LAUSR

Cell adhesion is essential for a cell to maintain its functions, and biomaterials acting as the extracellular matrix (ECM) play a vital role. However, conventional methods for evaluating the functions of biomaterials become insufficient and sometimes incorrect when we give a deeper insight into single-cell research. In this work, we reported a novel methodology for the measurement of cell-matrix adhesion at single-cell resolution that could precisely evaluate the functions of biomaterials for adherent cell culture. A microfludic device, a live single-cell extractor (LSCE), was used for cell extraction. We applied this method to evaluate various modified biomaterials.
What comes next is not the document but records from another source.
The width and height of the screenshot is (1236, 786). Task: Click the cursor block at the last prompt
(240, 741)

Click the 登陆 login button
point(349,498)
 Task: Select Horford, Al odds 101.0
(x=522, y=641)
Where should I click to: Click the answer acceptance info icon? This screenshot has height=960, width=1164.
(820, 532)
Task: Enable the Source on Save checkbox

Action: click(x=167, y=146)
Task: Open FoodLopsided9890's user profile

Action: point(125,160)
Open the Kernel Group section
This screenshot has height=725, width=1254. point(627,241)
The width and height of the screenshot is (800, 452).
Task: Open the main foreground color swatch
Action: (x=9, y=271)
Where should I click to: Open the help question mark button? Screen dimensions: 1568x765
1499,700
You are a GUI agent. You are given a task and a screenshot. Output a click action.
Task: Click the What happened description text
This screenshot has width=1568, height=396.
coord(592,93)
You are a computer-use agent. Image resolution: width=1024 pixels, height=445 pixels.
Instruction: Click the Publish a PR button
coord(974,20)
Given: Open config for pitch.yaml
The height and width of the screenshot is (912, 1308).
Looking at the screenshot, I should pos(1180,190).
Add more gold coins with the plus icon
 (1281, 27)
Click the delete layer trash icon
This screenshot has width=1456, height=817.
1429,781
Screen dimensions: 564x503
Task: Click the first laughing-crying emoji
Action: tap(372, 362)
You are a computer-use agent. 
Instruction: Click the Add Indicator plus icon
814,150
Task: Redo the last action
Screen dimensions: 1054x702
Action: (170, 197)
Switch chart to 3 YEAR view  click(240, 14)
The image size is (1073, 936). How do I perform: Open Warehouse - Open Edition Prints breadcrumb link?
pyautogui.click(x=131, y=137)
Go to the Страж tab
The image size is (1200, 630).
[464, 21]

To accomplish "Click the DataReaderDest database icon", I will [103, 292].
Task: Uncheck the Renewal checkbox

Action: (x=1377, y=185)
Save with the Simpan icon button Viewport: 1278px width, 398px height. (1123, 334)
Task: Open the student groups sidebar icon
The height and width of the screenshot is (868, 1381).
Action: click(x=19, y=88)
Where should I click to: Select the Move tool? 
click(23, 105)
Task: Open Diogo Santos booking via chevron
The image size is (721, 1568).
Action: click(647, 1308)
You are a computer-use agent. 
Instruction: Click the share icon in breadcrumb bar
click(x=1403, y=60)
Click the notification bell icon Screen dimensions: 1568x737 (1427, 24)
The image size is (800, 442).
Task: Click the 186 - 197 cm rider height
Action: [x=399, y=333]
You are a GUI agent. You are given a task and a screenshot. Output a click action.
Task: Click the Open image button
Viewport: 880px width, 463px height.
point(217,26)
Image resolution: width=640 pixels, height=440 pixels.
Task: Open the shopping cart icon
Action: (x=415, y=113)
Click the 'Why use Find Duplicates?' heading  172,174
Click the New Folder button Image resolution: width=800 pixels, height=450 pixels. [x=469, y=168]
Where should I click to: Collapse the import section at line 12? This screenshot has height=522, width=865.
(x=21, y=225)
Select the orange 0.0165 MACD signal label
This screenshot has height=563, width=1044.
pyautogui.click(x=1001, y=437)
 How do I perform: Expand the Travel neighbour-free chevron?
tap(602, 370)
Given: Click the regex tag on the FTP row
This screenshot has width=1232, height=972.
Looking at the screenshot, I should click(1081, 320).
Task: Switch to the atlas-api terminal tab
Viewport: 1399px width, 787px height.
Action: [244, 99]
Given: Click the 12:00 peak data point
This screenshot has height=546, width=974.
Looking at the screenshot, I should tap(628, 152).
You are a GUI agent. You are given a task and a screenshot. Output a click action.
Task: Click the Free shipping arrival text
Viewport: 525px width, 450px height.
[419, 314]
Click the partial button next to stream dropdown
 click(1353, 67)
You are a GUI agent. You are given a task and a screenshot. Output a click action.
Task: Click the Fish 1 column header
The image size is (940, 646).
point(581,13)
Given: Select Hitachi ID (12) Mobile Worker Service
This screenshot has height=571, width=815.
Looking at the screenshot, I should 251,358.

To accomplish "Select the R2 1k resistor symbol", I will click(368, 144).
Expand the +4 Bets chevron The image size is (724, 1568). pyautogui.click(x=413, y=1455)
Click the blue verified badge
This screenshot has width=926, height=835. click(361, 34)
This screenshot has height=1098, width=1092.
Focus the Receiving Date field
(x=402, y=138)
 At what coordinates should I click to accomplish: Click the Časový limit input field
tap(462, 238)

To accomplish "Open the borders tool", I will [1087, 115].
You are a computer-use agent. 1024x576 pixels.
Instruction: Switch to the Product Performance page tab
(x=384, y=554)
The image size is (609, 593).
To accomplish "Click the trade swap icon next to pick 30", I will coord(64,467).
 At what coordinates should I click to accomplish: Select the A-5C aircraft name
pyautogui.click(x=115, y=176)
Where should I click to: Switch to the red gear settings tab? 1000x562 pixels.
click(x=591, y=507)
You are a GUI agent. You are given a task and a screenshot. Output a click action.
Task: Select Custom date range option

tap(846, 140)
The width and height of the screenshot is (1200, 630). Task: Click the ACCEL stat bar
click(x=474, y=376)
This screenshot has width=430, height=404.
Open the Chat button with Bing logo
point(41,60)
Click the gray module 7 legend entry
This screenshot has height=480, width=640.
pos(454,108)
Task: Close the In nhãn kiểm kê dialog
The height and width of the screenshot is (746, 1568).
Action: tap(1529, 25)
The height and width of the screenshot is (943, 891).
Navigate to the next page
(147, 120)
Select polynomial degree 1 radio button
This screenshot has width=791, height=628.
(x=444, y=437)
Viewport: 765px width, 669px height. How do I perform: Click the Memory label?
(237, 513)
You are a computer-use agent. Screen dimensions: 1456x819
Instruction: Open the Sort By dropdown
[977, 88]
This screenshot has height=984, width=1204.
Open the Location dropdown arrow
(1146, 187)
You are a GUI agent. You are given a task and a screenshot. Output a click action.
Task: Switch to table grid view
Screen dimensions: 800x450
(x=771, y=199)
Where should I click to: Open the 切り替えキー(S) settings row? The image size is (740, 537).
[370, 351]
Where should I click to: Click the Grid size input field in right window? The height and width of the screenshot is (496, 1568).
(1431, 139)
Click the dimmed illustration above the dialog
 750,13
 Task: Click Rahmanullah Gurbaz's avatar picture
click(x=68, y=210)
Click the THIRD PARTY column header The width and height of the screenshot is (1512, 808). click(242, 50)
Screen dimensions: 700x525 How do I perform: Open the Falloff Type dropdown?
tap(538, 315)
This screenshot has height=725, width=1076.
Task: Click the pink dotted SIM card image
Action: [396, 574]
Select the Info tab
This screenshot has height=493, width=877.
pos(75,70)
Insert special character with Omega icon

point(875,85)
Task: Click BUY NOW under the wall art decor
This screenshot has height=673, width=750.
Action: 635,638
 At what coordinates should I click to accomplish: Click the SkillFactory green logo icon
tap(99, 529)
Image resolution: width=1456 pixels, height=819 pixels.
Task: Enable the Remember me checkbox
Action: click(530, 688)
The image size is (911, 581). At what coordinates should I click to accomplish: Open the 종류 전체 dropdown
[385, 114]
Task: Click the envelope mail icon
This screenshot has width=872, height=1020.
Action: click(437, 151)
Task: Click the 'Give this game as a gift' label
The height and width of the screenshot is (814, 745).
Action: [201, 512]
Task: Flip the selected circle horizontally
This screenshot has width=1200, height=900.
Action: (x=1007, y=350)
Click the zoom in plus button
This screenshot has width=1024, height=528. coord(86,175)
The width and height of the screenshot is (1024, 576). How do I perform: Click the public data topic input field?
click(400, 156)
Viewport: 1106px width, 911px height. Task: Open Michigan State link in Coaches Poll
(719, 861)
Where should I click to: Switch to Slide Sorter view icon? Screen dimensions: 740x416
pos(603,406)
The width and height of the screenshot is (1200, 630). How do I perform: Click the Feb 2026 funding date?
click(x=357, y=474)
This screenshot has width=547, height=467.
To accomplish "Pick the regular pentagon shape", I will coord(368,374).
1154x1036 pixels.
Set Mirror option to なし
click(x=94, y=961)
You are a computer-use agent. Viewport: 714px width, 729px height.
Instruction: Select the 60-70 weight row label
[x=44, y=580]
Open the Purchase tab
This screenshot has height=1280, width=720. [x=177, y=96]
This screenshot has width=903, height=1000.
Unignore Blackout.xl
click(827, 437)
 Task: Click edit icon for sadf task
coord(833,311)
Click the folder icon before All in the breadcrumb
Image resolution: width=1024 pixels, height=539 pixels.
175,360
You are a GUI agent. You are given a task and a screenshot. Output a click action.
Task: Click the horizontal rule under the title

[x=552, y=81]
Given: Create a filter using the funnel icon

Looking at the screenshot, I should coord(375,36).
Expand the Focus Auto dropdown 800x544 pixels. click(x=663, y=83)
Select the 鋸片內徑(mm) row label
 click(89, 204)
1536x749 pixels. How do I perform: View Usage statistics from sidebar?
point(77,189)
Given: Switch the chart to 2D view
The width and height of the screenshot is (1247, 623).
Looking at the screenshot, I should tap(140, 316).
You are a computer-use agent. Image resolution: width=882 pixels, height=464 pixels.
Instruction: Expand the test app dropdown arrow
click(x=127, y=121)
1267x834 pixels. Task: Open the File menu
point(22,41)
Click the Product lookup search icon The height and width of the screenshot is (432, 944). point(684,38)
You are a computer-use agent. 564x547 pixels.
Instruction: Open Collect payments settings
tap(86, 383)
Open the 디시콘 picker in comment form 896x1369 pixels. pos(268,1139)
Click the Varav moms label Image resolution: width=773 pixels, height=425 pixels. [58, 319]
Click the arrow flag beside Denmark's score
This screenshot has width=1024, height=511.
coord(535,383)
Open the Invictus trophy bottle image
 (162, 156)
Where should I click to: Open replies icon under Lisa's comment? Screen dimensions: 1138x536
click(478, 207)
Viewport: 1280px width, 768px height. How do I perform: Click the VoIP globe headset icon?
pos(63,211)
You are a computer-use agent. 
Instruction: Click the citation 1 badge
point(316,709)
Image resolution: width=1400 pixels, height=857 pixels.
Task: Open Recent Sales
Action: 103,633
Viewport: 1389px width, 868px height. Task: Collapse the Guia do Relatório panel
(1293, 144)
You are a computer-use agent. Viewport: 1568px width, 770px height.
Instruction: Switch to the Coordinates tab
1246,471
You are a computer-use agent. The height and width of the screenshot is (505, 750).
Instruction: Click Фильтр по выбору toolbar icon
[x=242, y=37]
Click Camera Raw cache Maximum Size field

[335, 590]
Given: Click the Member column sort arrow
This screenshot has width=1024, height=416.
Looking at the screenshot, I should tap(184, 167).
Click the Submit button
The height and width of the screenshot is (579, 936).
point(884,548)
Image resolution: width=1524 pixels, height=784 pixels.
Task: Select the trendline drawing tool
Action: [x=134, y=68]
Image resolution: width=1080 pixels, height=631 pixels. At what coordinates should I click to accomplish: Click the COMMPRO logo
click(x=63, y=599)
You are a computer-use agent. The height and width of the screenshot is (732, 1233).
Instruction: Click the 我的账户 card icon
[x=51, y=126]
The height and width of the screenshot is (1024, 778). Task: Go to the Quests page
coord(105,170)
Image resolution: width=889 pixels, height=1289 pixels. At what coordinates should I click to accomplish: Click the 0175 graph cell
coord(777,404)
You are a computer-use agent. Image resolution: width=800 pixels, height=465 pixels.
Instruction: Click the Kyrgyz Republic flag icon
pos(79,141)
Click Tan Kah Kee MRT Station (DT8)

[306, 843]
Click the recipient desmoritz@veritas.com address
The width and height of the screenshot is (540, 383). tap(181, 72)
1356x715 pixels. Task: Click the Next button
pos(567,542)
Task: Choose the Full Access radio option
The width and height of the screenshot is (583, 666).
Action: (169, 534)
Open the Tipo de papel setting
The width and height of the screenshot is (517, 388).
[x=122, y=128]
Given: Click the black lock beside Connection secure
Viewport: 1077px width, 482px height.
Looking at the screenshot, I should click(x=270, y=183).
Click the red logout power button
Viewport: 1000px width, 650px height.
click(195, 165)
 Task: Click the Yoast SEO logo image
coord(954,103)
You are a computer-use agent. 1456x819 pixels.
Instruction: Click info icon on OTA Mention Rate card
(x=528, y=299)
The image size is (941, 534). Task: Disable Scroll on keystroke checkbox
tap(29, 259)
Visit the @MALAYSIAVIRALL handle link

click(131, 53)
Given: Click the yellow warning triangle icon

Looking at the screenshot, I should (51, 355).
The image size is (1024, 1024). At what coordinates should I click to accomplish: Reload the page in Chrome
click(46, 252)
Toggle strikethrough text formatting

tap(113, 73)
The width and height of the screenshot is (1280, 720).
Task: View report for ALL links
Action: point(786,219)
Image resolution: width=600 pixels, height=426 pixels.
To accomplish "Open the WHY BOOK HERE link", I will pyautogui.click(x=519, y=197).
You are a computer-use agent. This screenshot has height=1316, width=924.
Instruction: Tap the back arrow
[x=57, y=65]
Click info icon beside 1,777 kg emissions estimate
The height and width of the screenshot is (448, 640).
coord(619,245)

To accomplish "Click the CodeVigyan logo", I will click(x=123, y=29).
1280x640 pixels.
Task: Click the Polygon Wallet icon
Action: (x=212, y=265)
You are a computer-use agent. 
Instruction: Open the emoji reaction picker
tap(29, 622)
The results indicated that poly(l-polylysine) (PLL)-coated glass and fibronection (FN)-coated glass slides showed the best biocompatibility for adherent cell culture following by the (3-aminopropyl)triethoxysilane (APTES)-coated glass, while piranha solution treated glass slide and octadecyltrichlorosilane (OTS)-coated glass showed weak biocompatibilities. Furthermore, APTES, PLL, and FN modifications enhanced the cell heterogeneity, while the OTS modification weakened the cell heterogeneity compare to the initial piranha solution treated glass. The method not only clarified the cell-matrix adhesion strength at single-cell resolution but also revealed the influences of biomaterials on cell-matrix adhesion and heterogeneity of cell-matrix adhesion for adherent cell culture. It might be a general strategy for precise evaluation of biomaterials.